Convert the records into a Markdown table with two columns, Num and Line, putting each line's number under Num and its text under Line. Omit any blank lines.

Entries for locating text and elements:
==================================================
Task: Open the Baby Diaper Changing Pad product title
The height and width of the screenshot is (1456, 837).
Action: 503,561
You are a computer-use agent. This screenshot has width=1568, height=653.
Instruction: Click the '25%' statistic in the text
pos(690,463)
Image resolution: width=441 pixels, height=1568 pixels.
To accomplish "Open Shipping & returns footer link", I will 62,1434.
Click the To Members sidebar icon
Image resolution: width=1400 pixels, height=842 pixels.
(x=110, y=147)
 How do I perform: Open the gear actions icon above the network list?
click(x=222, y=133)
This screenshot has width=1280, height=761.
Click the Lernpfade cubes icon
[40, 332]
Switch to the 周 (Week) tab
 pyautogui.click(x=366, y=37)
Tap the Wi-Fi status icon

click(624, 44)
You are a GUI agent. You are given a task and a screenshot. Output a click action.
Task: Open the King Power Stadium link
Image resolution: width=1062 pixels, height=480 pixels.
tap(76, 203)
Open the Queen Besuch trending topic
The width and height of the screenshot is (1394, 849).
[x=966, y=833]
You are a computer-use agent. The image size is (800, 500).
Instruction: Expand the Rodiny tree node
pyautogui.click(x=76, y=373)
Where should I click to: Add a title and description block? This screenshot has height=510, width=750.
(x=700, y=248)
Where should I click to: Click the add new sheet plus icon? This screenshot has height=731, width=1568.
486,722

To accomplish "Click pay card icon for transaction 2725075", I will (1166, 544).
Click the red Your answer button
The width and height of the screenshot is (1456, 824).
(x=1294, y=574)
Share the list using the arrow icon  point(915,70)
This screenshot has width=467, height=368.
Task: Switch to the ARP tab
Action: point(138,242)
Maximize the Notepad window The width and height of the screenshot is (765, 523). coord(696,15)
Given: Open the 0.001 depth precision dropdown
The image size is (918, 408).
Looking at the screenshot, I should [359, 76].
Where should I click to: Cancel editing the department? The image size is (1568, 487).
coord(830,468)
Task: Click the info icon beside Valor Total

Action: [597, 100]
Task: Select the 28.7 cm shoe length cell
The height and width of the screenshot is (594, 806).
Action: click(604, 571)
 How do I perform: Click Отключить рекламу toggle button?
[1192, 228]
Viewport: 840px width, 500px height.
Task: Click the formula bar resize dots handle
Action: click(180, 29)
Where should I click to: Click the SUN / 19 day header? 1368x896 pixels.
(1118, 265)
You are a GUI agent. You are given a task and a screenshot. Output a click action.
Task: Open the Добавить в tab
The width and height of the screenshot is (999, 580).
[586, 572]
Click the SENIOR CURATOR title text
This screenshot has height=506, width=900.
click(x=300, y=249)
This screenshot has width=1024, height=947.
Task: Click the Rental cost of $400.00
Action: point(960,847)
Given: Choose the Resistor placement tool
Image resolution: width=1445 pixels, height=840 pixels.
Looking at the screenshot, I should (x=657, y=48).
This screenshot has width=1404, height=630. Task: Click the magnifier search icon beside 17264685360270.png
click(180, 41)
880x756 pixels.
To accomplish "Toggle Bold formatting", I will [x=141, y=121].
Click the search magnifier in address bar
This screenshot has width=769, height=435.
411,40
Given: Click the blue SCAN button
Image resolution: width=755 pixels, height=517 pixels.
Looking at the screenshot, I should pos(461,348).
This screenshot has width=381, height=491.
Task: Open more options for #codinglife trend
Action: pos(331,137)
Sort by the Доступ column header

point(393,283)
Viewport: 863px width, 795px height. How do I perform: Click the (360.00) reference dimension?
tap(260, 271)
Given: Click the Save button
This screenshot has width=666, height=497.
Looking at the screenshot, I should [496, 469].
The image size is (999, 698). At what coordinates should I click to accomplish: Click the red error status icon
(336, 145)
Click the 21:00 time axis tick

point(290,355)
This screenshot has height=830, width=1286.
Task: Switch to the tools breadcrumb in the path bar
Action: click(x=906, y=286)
==================================================
Answer to this problem:
| Num | Line |
|---|---|
| 1 | Task: Open the Baby Diaper Changing Pad product title |
| 2 | The height and width of the screenshot is (1456, 837). |
| 3 | Action: 503,561 |
| 4 | You are a computer-use agent. This screenshot has width=1568, height=653. |
| 5 | Instruction: Click the '25%' statistic in the text |
| 6 | pos(690,463) |
| 7 | Image resolution: width=441 pixels, height=1568 pixels. |
| 8 | To accomplish "Open Shipping & returns footer link", I will 62,1434. |
| 9 | Click the To Members sidebar icon |
| 10 | Image resolution: width=1400 pixels, height=842 pixels. |
| 11 | (x=110, y=147) |
| 12 |  How do I perform: Open the gear actions icon above the network list? |
| 13 | click(x=222, y=133) |
| 14 | This screenshot has width=1280, height=761. |
| 15 | Click the Lernpfade cubes icon |
| 16 | [40, 332] |
| 17 | Switch to the 周 (Week) tab |
| 18 |  pyautogui.click(x=366, y=37) |
| 19 | Tap the Wi-Fi status icon |
| 20 | click(624, 44) |
| 21 | You are a GUI agent. You are given a task and a screenshot. Output a click action. |
| 22 | Task: Open the King Power Stadium link |
| 23 | Image resolution: width=1062 pixels, height=480 pixels. |
| 24 | tap(76, 203) |
| 25 | Open the Queen Besuch trending topic |
| 26 | The width and height of the screenshot is (1394, 849). |
| 27 | [x=966, y=833] |
| 28 | You are a computer-use agent. The image size is (800, 500). |
| 29 | Instruction: Expand the Rodiny tree node |
| 30 | pyautogui.click(x=76, y=373) |
| 31 | Where should I click to: Add a title and description block? This screenshot has height=510, width=750. |
| 32 | (x=700, y=248) |
| 33 | Where should I click to: Click the add new sheet plus icon? This screenshot has height=731, width=1568. |
| 34 | 486,722 |
| 35 | To accomplish "Click pay card icon for transaction 2725075", I will (1166, 544). |
| 36 | Click the red Your answer button |
| 37 | The width and height of the screenshot is (1456, 824). |
| 38 | (x=1294, y=574) |
| 39 | Share the list using the arrow icon  point(915,70) |
| 40 | This screenshot has width=467, height=368. |
| 41 | Task: Switch to the ARP tab |
| 42 | Action: point(138,242) |
| 43 | Maximize the Notepad window The width and height of the screenshot is (765, 523). coord(696,15) |
| 44 | Given: Open the 0.001 depth precision dropdown |
| 45 | The image size is (918, 408). |
| 46 | Looking at the screenshot, I should [359, 76]. |
| 47 | Where should I click to: Cancel editing the department? The image size is (1568, 487). |
| 48 | coord(830,468) |
| 49 | Task: Click the info icon beside Valor Total |
| 50 | Action: [597, 100] |
| 51 | Task: Select the 28.7 cm shoe length cell |
| 52 | The height and width of the screenshot is (594, 806). |
| 53 | Action: click(604, 571) |
| 54 |  How do I perform: Click Отключить рекламу toggle button? |
| 55 | [1192, 228] |
| 56 | Viewport: 840px width, 500px height. |
| 57 | Task: Click the formula bar resize dots handle |
| 58 | Action: click(180, 29) |
| 59 | Where should I click to: Click the SUN / 19 day header? 1368x896 pixels. |
| 60 | (1118, 265) |
| 61 | You are a GUI agent. You are given a task and a screenshot. Output a click action. |
| 62 | Task: Open the Добавить в tab |
| 63 | The width and height of the screenshot is (999, 580). |
| 64 | [586, 572] |
| 65 | Click the SENIOR CURATOR title text |
| 66 | This screenshot has height=506, width=900. |
| 67 | click(x=300, y=249) |
| 68 | This screenshot has width=1024, height=947. |
| 69 | Task: Click the Rental cost of $400.00 |
| 70 | Action: point(960,847) |
| 71 | Given: Choose the Resistor placement tool |
| 72 | Image resolution: width=1445 pixels, height=840 pixels. |
| 73 | Looking at the screenshot, I should (x=657, y=48). |
| 74 | This screenshot has width=1404, height=630. Task: Click the magnifier search icon beside 17264685360270.png |
| 75 | click(180, 41) |
| 76 | 880x756 pixels. |
| 77 | To accomplish "Toggle Bold formatting", I will [x=141, y=121]. |
| 78 | Click the search magnifier in address bar |
| 79 | This screenshot has width=769, height=435. |
| 80 | 411,40 |
| 81 | Given: Click the blue SCAN button |
| 82 | Image resolution: width=755 pixels, height=517 pixels. |
| 83 | Looking at the screenshot, I should pos(461,348). |
| 84 | This screenshot has width=381, height=491. |
| 85 | Task: Open more options for #codinglife trend |
| 86 | Action: pos(331,137) |
| 87 | Sort by the Доступ column header |
| 88 | point(393,283) |
| 89 | Viewport: 863px width, 795px height. How do I perform: Click the (360.00) reference dimension? |
| 90 | tap(260, 271) |
| 91 | Given: Click the Save button |
| 92 | This screenshot has width=666, height=497. |
| 93 | Looking at the screenshot, I should [496, 469]. |
| 94 | The image size is (999, 698). At what coordinates should I click to accomplish: Click the red error status icon |
| 95 | (336, 145) |
| 96 | Click the 21:00 time axis tick |
| 97 | point(290,355) |
| 98 | This screenshot has height=830, width=1286. |
| 99 | Task: Switch to the tools breadcrumb in the path bar |
| 100 | Action: click(x=906, y=286) |